Il faut alors absolument quitter la nationale et s’accorder un petit détour de 30 km pour une escale à l’Auberge du lac de Koba. Une quinzaine de bungalows tout confort (avec climatisation et télévision), en dur et en forme de case, se succèdent le long de la rive. Construit il y a une dizaine d’années sur un domaine de 4 hectares au bord d’un lac artificiel d’eau douce et à 5 km du littoral, ce complexe touristique est un véritable havre de paix à moins de 2 heures de Conakry. Le matin, on y petit déjeune sous les premiers rayons du soleil.
On y « farniente » en chaise longue en regardant ceux qui sont déjà partis en pédalo sur le vaste plan d’eau fraîche, propre et limpide. Le soir, au bord du lac, au son du croassement des grenouilles, on y dîne au restaurant de la Paillotte.

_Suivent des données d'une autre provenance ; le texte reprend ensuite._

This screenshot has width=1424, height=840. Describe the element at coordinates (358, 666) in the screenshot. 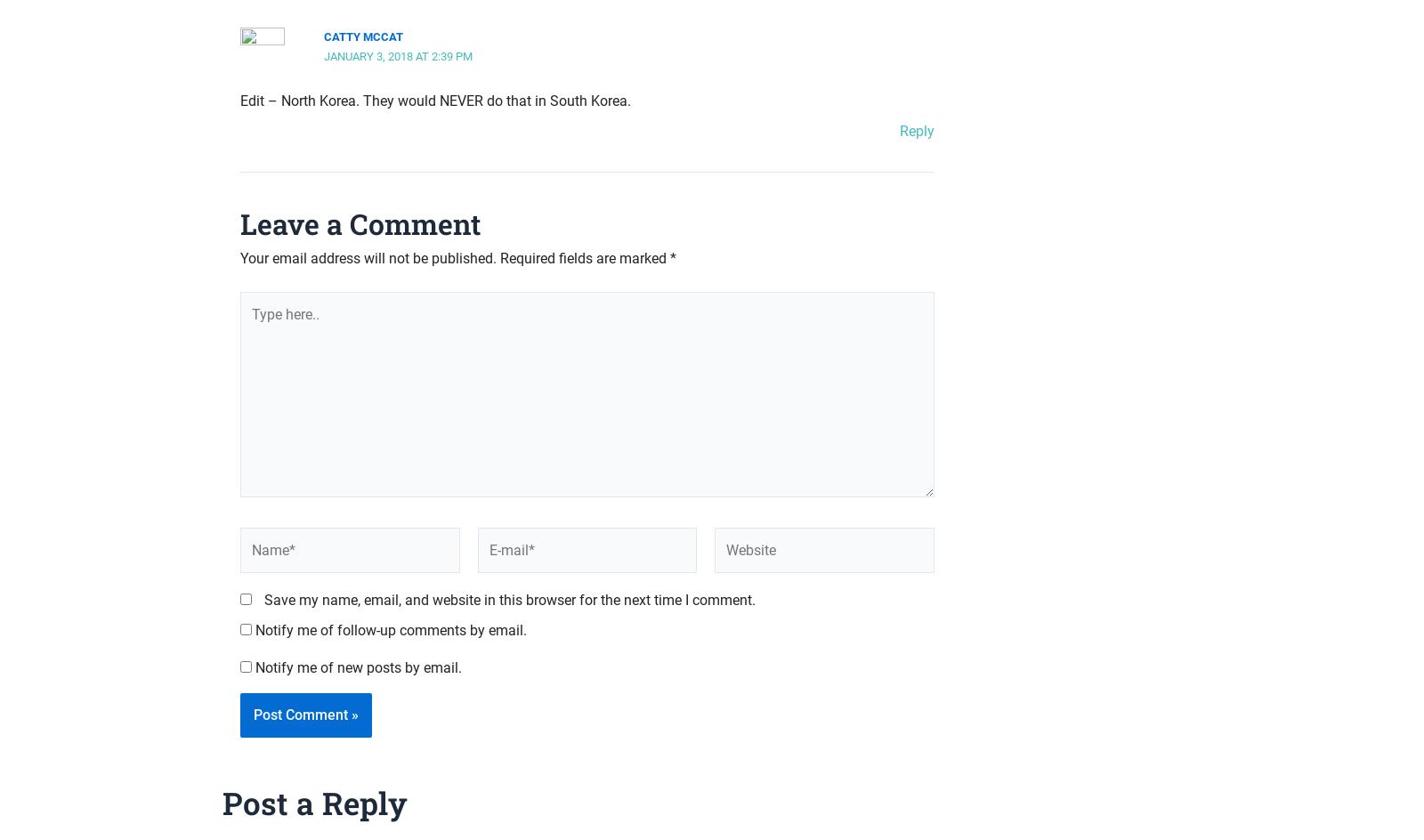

François Kaboré, son chef cuisinier depuis huit ans, vaut à lui seul le détour. Proche cousin de l’actuel président burkinabè, ce chef a été formé en Côte d’Ivoire et aurait servi Henri Konan Bédié avant de devenir le cuisinier de l’ancien Premier ministre guinéen, Jean Marie Doré, en 2010, pendant la transition.
À goûter absolument : son excellent calamar à la sauce provençale et relevé de saveurs guinéennes, accompagné du « peps » d’un jus de gingembre. Une (très) bonne adresse, où l’on côtoit des familles conakrykas, sierra-léonaises ou même américaines.
Cette échappée belle peut s’achever en apothéose si, avant de rejoindre la RN3, vous emprunter la petite route de Moussaya, qui contourne le lac pour se perdre dans les palmeraies. Vous y croiserez « le goudron » (la route bitumée) qui mène à l’ancienne demeure, désormais en ruine, de l’ancien président Lansana Conté, ainsi que le terrain de football où l’hélicoptère transportant sa dépouille avait atterri le jour de ses grandioses funérailles.
Plus loin, la route suit une voie ferrée, qui elle-même longe le lit d’une rivière, au bord de laquelle, les dimanches ensoleillés, les familles viennent déjeuner, les jeunes laver les motos, les couples s’asseoir pour sceller leurs amours… Loin de l’agitation de la semaine et de Conakry, le temps, ici, suspend son vol.